_PROBLEM STATEMENT_
Say how many lines in the entries hold the word "Search", and reply with that number only.

(Collected data)
• • • •
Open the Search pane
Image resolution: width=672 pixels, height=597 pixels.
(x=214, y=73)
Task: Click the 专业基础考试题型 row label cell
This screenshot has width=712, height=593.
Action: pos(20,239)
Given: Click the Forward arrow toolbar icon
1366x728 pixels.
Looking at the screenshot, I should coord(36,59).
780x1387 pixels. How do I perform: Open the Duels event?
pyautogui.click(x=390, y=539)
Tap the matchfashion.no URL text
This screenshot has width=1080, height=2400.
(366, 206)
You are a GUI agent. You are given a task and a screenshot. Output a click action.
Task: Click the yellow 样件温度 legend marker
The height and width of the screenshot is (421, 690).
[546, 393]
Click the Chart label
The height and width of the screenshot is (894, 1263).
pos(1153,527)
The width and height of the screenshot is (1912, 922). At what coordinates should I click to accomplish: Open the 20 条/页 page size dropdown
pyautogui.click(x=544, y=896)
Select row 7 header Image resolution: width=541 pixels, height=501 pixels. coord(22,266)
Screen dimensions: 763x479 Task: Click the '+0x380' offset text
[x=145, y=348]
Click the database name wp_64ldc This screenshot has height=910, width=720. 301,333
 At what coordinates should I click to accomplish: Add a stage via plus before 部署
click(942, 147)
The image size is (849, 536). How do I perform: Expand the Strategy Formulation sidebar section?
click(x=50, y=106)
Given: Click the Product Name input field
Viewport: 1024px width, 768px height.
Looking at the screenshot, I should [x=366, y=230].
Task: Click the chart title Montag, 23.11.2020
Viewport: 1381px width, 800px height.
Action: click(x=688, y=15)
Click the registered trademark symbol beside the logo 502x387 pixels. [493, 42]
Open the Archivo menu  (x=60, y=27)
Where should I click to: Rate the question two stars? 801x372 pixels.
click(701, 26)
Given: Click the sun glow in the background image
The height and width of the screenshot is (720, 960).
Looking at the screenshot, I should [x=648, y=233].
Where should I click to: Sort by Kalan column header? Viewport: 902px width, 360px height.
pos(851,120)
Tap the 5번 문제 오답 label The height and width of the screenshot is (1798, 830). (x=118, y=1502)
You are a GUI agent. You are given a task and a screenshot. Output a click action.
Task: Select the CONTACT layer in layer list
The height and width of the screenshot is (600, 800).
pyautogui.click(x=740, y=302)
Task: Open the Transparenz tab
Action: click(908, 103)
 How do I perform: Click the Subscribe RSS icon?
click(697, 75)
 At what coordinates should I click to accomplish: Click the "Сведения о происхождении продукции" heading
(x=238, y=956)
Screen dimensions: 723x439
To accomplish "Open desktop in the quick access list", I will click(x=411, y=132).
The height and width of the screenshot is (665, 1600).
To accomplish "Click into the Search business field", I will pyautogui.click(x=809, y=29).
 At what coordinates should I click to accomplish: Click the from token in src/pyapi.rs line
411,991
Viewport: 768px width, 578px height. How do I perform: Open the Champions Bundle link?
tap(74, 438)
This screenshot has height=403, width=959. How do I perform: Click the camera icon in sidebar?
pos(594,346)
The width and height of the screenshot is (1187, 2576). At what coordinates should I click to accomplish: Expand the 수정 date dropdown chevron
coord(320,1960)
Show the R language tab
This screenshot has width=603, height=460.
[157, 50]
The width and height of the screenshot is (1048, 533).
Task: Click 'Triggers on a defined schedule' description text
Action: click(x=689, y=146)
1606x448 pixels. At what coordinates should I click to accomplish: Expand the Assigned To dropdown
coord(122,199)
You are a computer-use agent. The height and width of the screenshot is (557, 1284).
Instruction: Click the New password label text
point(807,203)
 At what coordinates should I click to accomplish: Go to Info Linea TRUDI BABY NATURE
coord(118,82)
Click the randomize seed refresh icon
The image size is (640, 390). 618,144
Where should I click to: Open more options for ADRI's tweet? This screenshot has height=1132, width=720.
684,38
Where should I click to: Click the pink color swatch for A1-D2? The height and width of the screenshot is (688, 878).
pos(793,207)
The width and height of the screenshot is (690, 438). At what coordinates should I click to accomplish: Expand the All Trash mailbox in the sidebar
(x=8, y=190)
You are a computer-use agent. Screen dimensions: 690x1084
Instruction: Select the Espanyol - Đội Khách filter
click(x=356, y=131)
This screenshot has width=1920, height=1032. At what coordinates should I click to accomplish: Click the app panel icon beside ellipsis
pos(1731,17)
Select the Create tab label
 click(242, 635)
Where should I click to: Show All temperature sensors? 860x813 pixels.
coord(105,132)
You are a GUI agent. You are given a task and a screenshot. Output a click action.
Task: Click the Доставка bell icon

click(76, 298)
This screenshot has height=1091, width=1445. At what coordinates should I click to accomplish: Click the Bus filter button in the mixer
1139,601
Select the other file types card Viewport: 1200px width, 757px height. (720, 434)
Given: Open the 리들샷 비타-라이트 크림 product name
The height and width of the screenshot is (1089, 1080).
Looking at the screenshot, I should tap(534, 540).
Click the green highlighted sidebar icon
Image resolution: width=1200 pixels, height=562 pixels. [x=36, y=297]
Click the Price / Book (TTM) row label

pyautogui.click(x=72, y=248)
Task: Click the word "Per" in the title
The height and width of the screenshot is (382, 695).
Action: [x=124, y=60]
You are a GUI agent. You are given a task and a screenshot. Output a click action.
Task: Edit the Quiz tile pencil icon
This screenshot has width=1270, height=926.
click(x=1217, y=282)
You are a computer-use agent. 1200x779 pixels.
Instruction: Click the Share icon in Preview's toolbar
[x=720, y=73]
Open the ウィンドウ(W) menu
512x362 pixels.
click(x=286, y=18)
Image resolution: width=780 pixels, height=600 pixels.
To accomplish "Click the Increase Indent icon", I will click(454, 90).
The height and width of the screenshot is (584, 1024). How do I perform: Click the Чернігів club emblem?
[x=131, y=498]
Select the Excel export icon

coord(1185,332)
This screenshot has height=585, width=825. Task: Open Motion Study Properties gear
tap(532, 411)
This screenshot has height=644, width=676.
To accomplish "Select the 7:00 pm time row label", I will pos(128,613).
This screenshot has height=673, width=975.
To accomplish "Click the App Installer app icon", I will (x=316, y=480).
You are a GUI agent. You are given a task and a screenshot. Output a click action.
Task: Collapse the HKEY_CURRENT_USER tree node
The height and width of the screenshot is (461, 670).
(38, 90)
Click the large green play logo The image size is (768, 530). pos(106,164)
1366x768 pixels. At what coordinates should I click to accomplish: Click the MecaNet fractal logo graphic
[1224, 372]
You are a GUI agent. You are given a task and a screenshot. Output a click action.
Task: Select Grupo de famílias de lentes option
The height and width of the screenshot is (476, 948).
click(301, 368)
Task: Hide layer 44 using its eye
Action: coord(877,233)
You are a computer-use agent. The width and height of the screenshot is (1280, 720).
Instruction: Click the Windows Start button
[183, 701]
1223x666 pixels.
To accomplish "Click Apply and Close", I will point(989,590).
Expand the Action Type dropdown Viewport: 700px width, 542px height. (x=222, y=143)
• • • •
_ANSWER SPACE_
2